Brain Activity in Mice Shows Similarities to Reinforcement Learning Models
Elsewhere, recent research from a joint effort of Harvard University and DeepMind has found properties in the brains of mice that are very similar to those of reinforcement learning models, according to an account in TechTalks. The researchers measured the firing rates of dopamine, a neurotransmitter in the brain that plays a role in how we feel pleasure, to examine the variance in reward prediction rates of biological neurons.
The researchers found similarities between the reinforcement learning models they had programmed to the nervous systems of mice. “We found that dopamine neurons in the brain were each tuned to different levels of pessimism or optimism,” DeepMind’s researchers wrote in a blog post published on the lab’s website. “In artificial reinforcement learning systems, this diverse tuning creates a richer training signal that greatly speeds learning in neural networks, and we speculate that the brain might use it for the same reason.”
They added, “It gives us increased confidence that AI research is on the right track, since this algorithm is already being used in the most intelligent entity we’re aware of: the brain.”
German Researchers Find Single Neurons Can Perform XOR Functions
Researchers in Berlin, in a study published in Science in January, found that some fundamental assumptions made about the brain are wrong. The German researchers found that single neurons can perform XOR functions, which compare two input bits and generate one output bit. This premise was rejected by AI pioneers including Marvin Minsky and Seymour Papert, authors of the book Perceptrons, published in 1969, which argued that a single neuron could not perform an XOR function. The effect was to put a damper on the study of neural networks for many years.
Konrad Kording, computational neuroscientist, University of Pennsylvania
Konrad Kording, a computational neuroscientist at the University of Pennsylvania who was not involved in the research, told Quanta Magazine that the finding could mean “a single neuron may be able to compute truly complex functions. For example, it might, by itself, be able to recognize an object.”
The suggestion is that scientists may need to rethink the modeling of neurons. It could spur research in new artificial neuron structures and networks with different types of neurons.
Salk Institute Researchers Study Technique for AI to Learn Faster
Research at the Salk Institute is providing insight into how to get computers to think more like humans. The researchers used a computational model of brain activity to mimic how the brain’s prefrontal cortex uses a phenomenon known as “gating” to control the flow of information between different areas of neurons, according to an account in Neuroscience News.
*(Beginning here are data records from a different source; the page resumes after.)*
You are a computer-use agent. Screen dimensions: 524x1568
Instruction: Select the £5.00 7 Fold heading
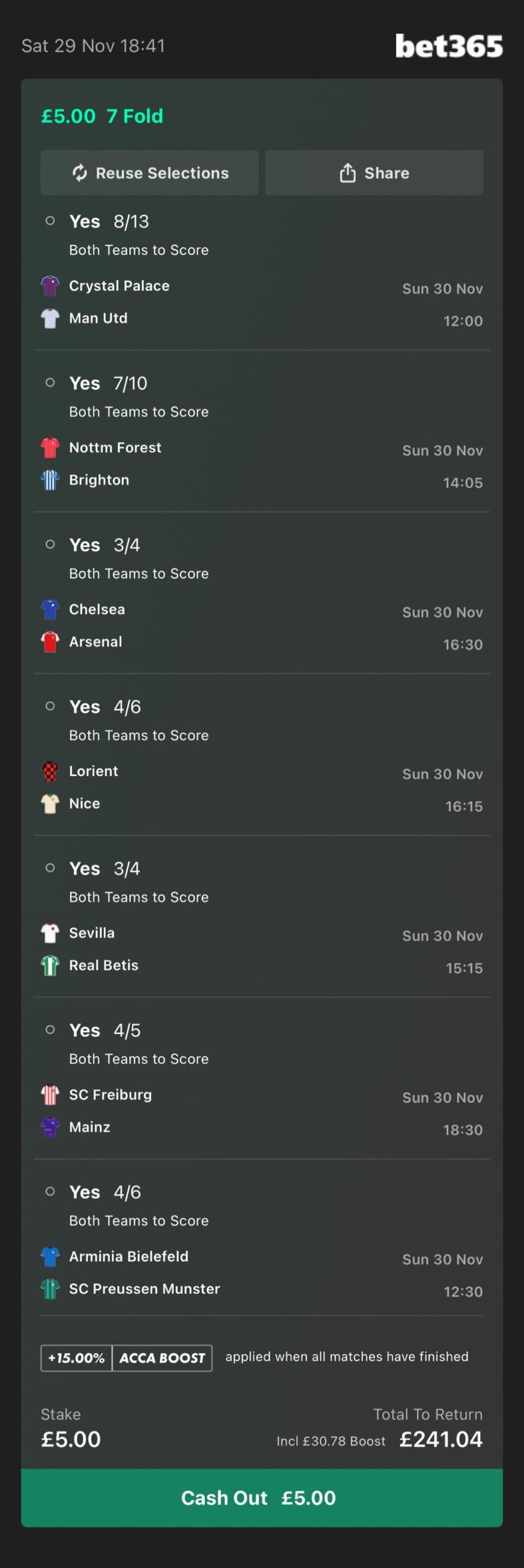(102, 116)
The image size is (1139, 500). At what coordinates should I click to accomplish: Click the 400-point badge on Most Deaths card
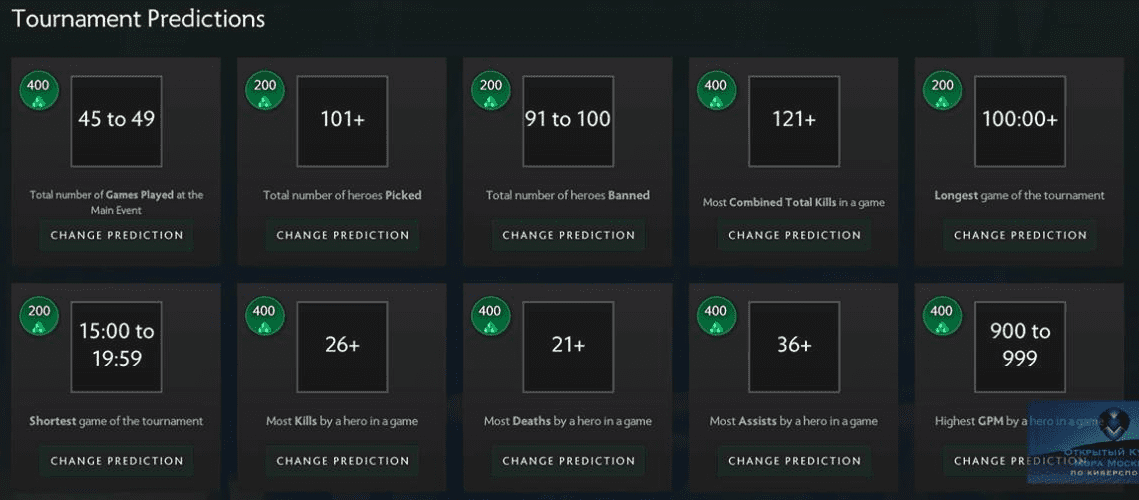pyautogui.click(x=491, y=316)
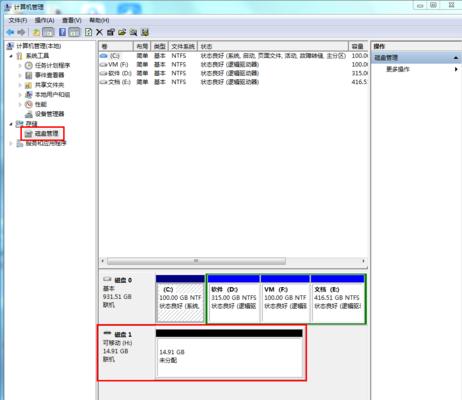Open the 文件(F) menu

(x=18, y=20)
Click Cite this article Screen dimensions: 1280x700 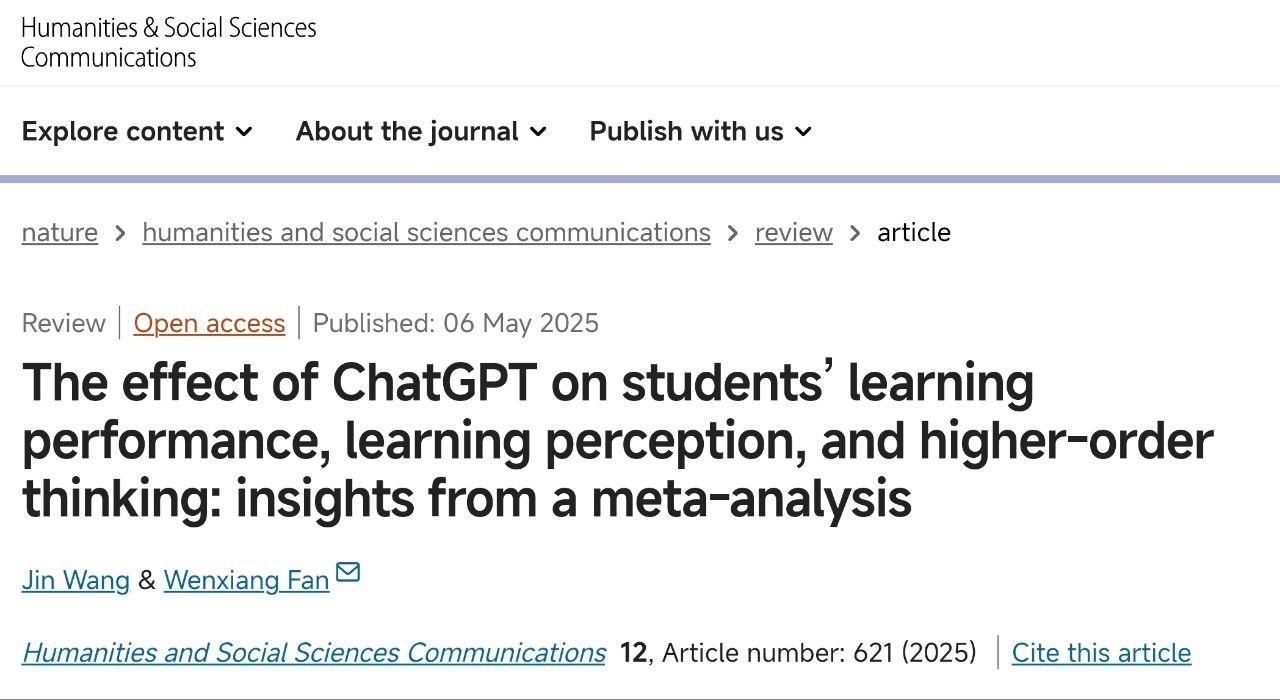coord(1101,653)
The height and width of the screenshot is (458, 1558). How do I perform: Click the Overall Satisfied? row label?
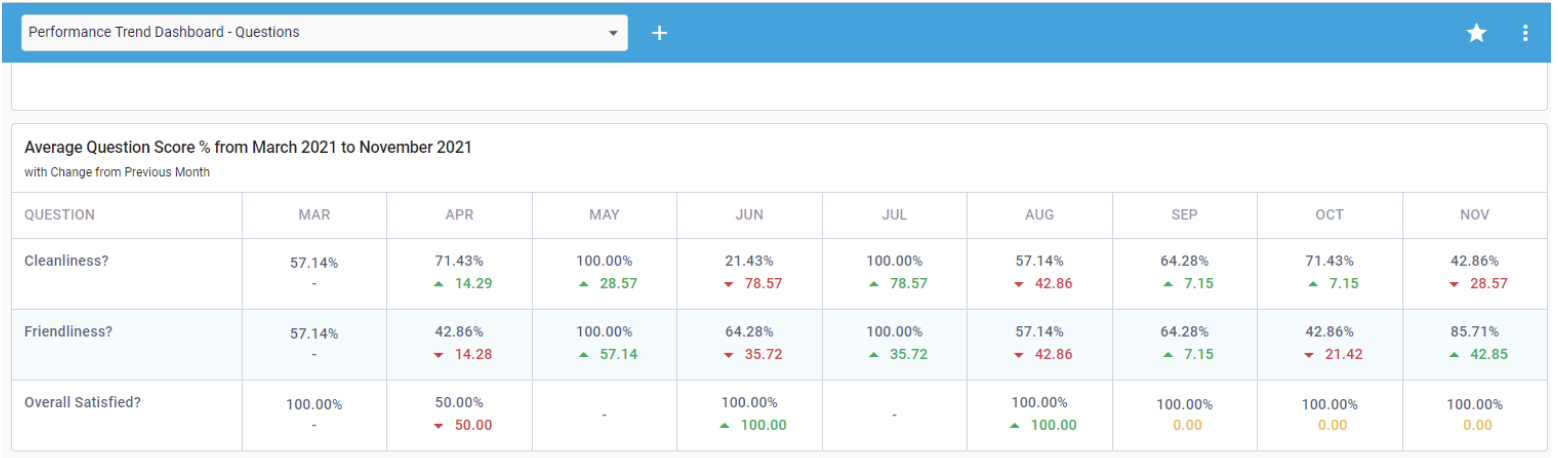click(82, 403)
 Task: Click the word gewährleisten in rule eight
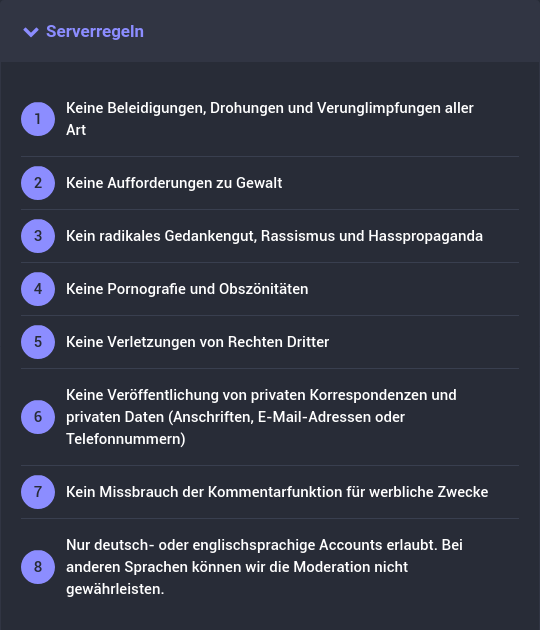(115, 589)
The finding could inform the design of new AI programs. “If we can scale this model up to be used in more complex artificial intelligence systems, it might allow these systems to learn things faster or find new solutions to problems,” stated Terrence Sejnowski, head of Salk’s Computational Neurobiology Laboratory and senior author of the new work, published on November 24, 2020, in Proceedings of the National Academy of Sciences.
The new network performed as reliably as humans on the Wisconsin Card Sorting Task, a cognitive test. It also mimicked the mistakes seen in some patients. When sections of the model were removed, the system showed the same errors seen in patients with prefrontal cortex damage, such as that caused by trauma or dementia.
“One of the most exciting parts of this is that, using this sort of modeling framework, we’re getting a better idea of how the brain is organized,” stated Ben Tsuda, a Salk graduate student and first author of the new paper. “That has implications for both machine learning and gaining a better understanding of some of these diseases that affect the prefrontal cortex.”
The team next wants to scale up the network to perform more complex tasks than the card-sorting test and determine whether the network-wide gating gives the artificial prefrontal cortex a better working memory in all situations.